200 fps increase in muzzle velocity will not make huge increase in penetration, although it of course could be critical in some edge cases. I don’t know how many trained soldiers would actually try to use drywall as cover. Usually soldiers are taught that even a normal structural brick wall or exterior wall of a normal residential house will not stop rifle caliber bullets reliably. Such wall should always be reinforced with sandbags (or steel plates, when available) even for a rudimentary fortification against small arms fire. If 12.7mm heavy MG bullet resistance is required, several layers of sandbags is required. If you want better resistance (14.5mm upwards), you should probably start with a reinforced concrete or stone masonry structure. In the latter case soft mineral stones (e.g. sandstone or limestone) are significantly less protective than harder ones (e.g. granite).

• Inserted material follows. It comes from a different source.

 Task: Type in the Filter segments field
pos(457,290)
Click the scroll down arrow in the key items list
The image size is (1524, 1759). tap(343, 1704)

Having been a lifelong reloader I would have liked to see the spent cartridges and the primer in particular. I always examine the primer after firing a suspect load. Keep up the good work.
Why do you inspect the primer?
Perhaps there was a different primer compound or something else was going on within the cartridge case.
You inspect the primer for signs of bulging or blow out. Because a primer is in the case with just a friction fit it usually is the first part to show signs of over pressure. Next would be the sides of the case for signs of splitting. I usually inspect some of my spent cases after shooting a few magazines just to make sure the ammo/firearm is running correctly.
It’s always a good idea to check for over pressure when something odd happens. Somewhere in my foggy memory IIRC the M2 ball round was downloaded during development. Some rounds were going beyond the safe area down range and being unable to extend the range, the ammo was lightened up. The case may be able to withstand higher pressures, the Garands may not.
I agree, lets see primer.
wish the 8MM would have tested as well as this stuff
Really enjoy these ammo evaluations; looking forward to more. BTW, love that M1917!
Cheers
The presences of both 1970 and 1978 dates seems likely due to the differences between the Ethiopian and Gregorian calendars. Notice that on the ammo can the 1970 date is adjacent to writing in Amharic whilst the 1978 date has english writing on the same line.
https://en.wikipedia.org/wiki/Ethiopian_calendar
The dates may be the packing date not production date
Ian, you should also weight the powder loads of the cartridges you dissambled. This would be useful to put velocity variation in perspective.
By the way, these bullets are not hollow base. They are simple full metal jacket. The manufacturing process is such that the lead core does not go down to the outside of the jacket.